Count the lines in the material below that contain the string "Task". Reply with the number alone.

== == ==

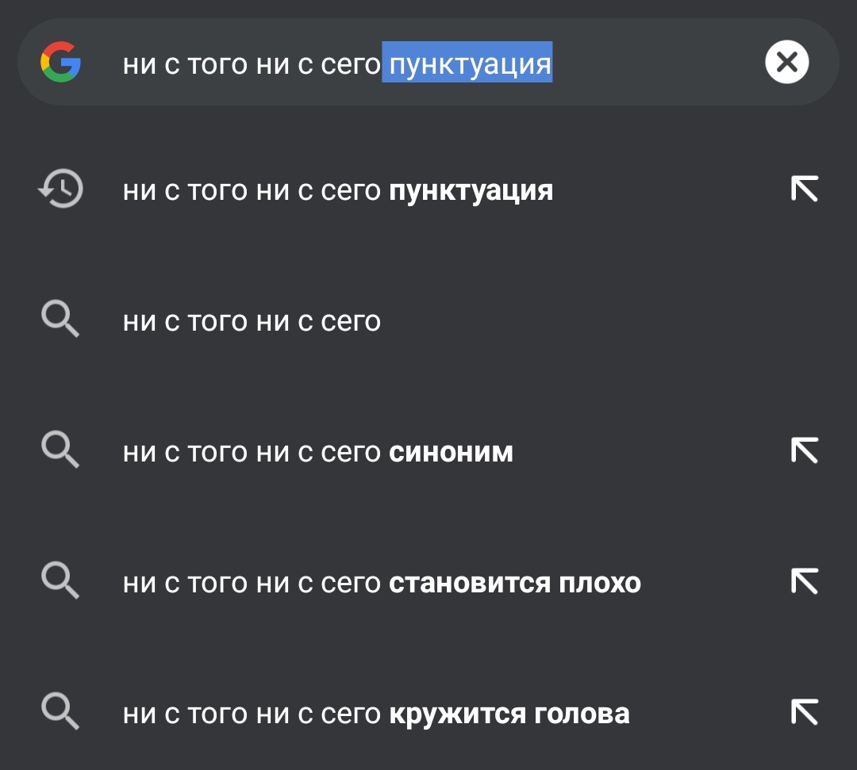857x770 pixels.
Task: Choose suggestion ending with 'становится плохо'
Action: click(x=429, y=583)
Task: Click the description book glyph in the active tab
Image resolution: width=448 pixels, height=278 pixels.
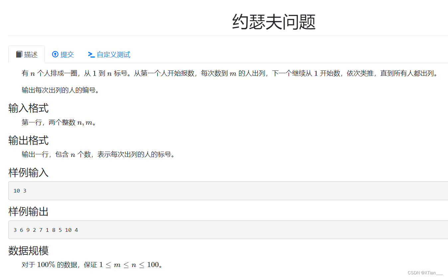Action: click(x=20, y=54)
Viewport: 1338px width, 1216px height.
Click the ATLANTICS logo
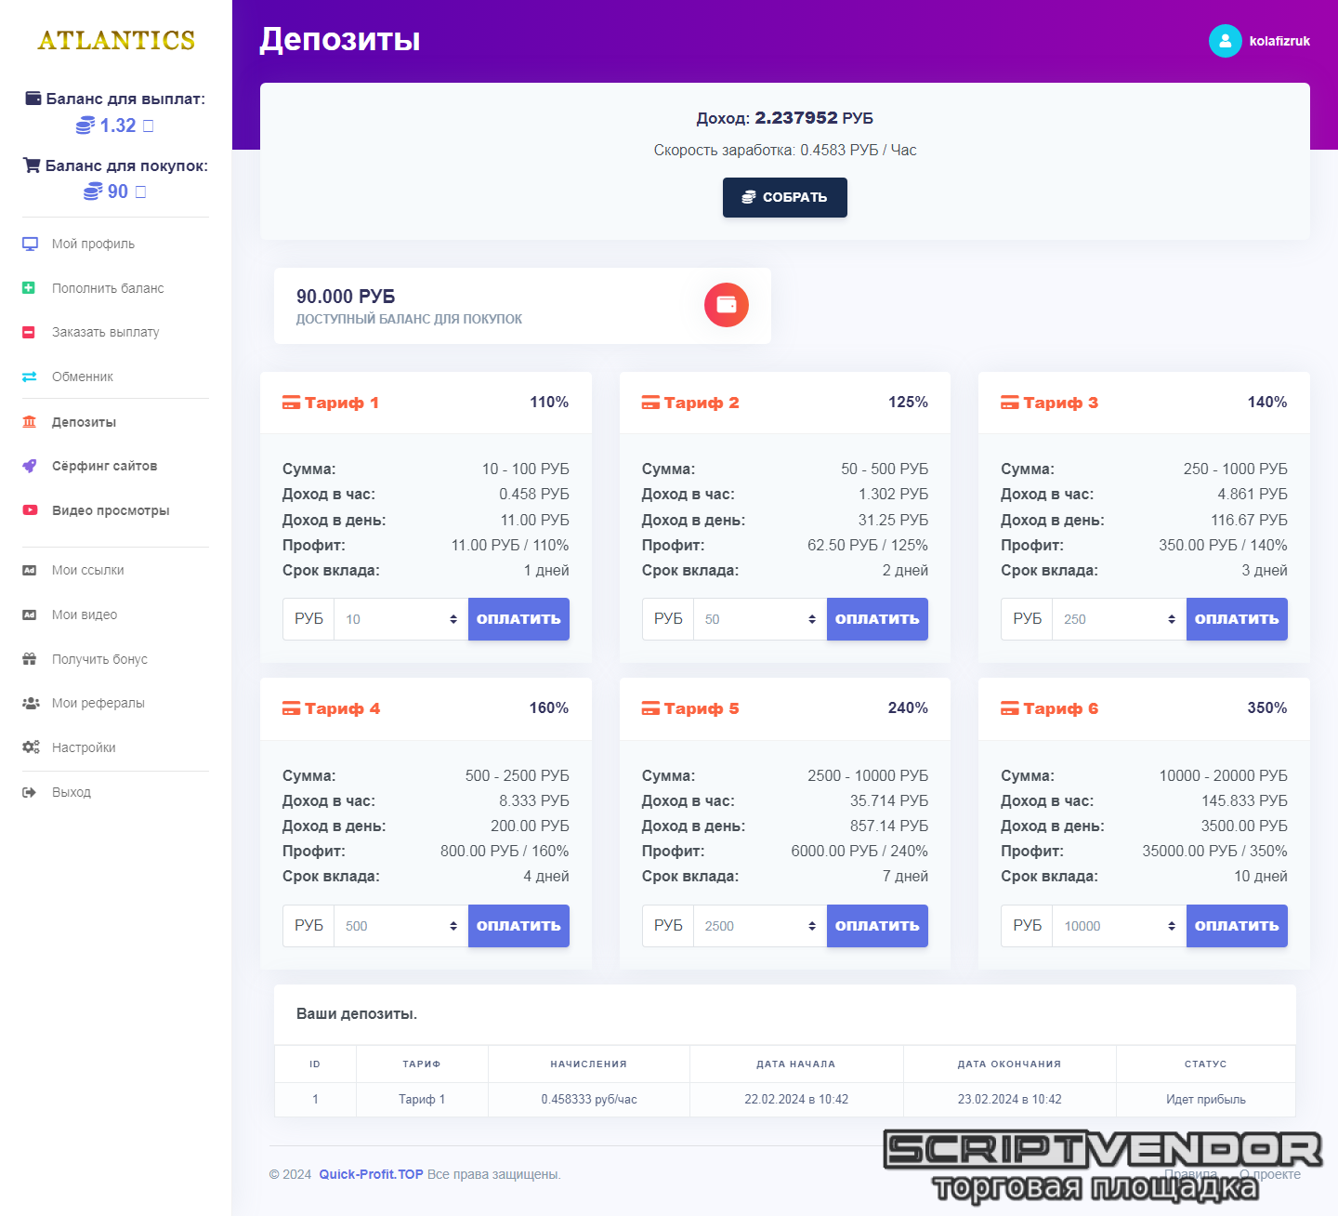[116, 41]

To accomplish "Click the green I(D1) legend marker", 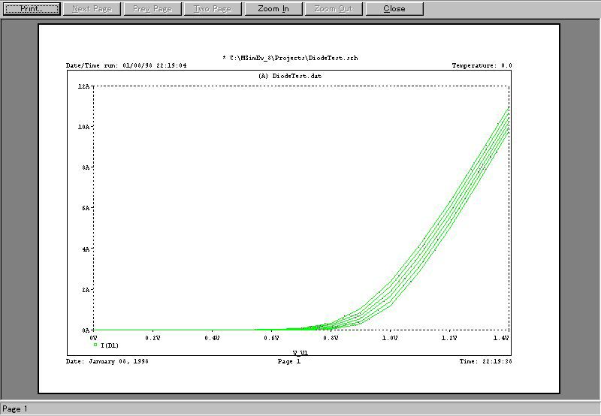I will point(95,345).
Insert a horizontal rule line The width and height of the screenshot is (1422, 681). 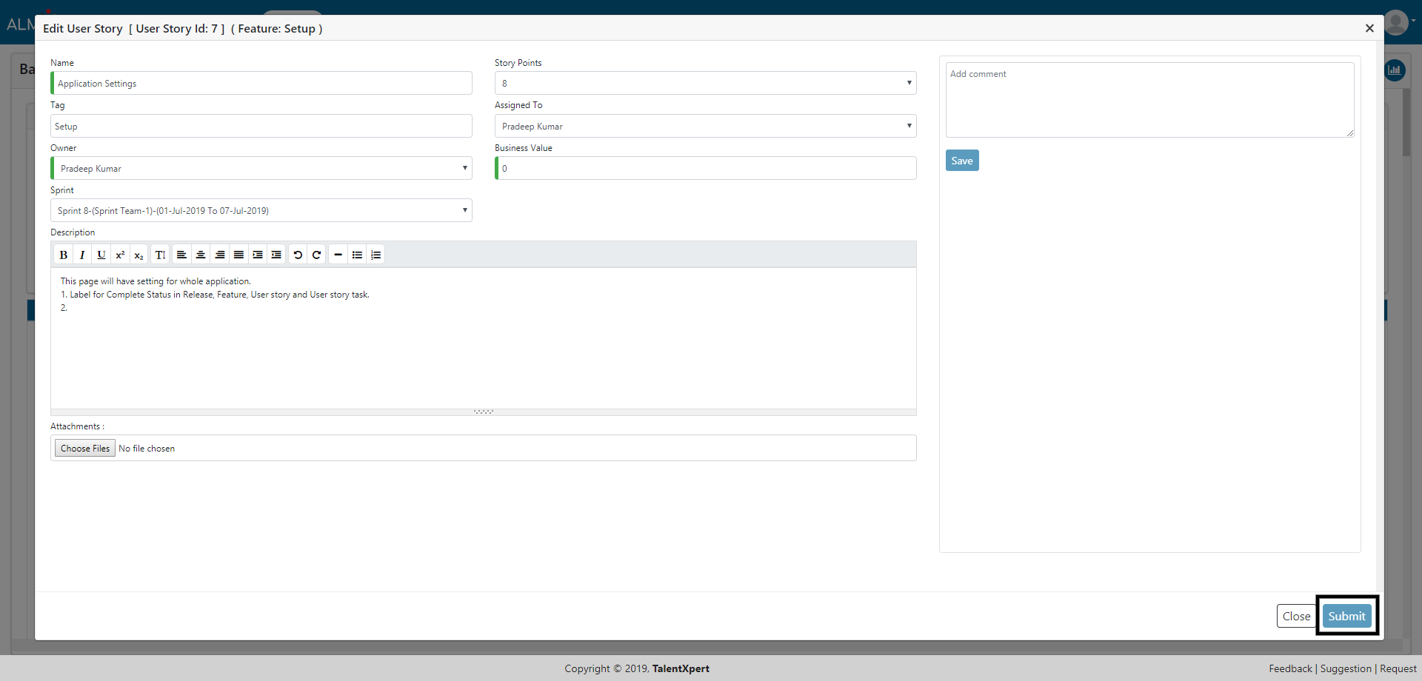click(x=338, y=255)

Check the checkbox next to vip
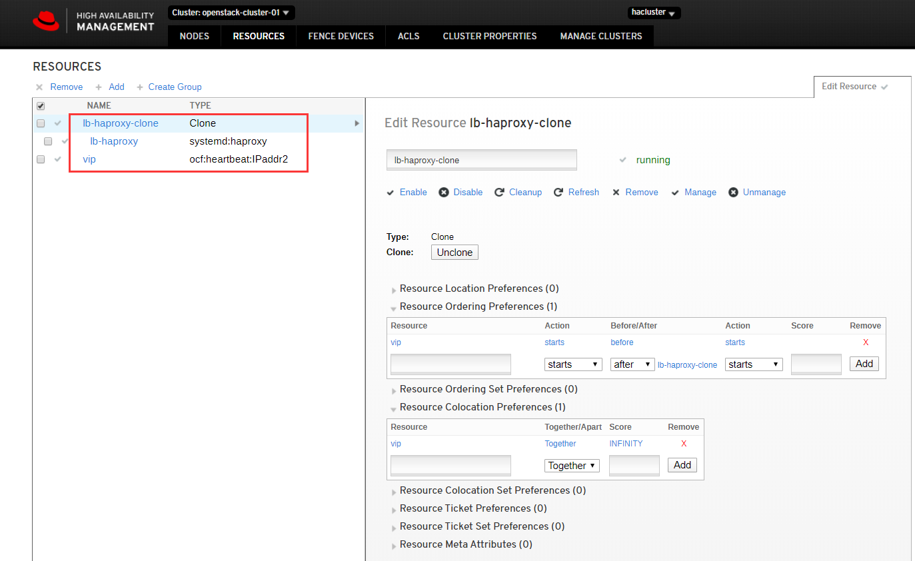click(x=41, y=159)
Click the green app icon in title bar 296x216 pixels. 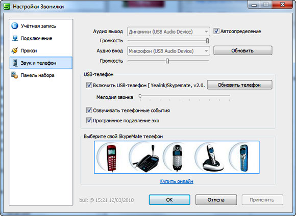pyautogui.click(x=7, y=6)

== == ==

Output for this exercise: 2